When Amy Gunn was a law student, she served as a clerk in Legal Services of Eastern Missouri’s housing unit. Now an attorney for The Simon Law Firm, Gunn remembers serving on a case involving an elderly woman who faced the threat of being kicked out of her public assistance housing. “You have to go through certain hoops before you can do that legally,” Gunn says. “I looked through the paperwork and noticed that all the hoops hadn’t been gone through and I was able to keep this lady in her apartment.” This is just one small example of the work that is done every day by members of the St. Louis law community, who have a strong tradition of taking on work on a pro bono basis for those who cannot afford to pay.

“If a person has a legal problem, it can turn their life upside down,” says Robert Selsor, an attorney at Polsinelli Shughart. “Their children may not get the appropriate education, they may lose their housing, or what little net worth they have may be taken away from them.” Adds colleague Matt Hans, a board member for Legal Services of Eastern Missouri, “Access to quality legal representation does have a direct effect on people’s lives every day. And access shouldn’t depend on whether you’re able to afford it when it comes to issues like education, housing, health and the ability to have an income.”

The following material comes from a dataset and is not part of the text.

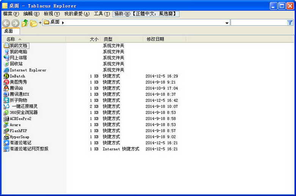296x196 pixels.
Task: Expand the breadcrumb arrow after 桌面
Action: pyautogui.click(x=63, y=23)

While many lawyers participate in the pro bono tradition, it takes on different forms for each firm. Kirk Stange, of Stange Law Firm, which focuses on family law, says he takes on many of the firm’s contested cases that go to trial. Meanwhile, his wife, Paola Stange, who co-founded the firm, takes many of the pro bono cases. A native of Guatemala, she speaks Spanish fluently. “There are not that many attorneys in Missouri that speak Spanish fluently, so that’s definitely useful,” Stange says of his wife. “Anyone who knows Paola knows she volunteers her time, she exhausts herself volunteering for all sorts of things at the same time. It’s ingrained in her personality.” She was one of five selected by the St. Louis County Circuit Court Judges in 2011 to receive the Outstanding Volunteer Domestic Violence Guardian ad Litem Award.

Stange says many of the pro bono cases the firm takes involve domestic violence, and all of them involve economic hardship. “You can’t help everybody, so you try to pick the situations where it’s really needed,” he says.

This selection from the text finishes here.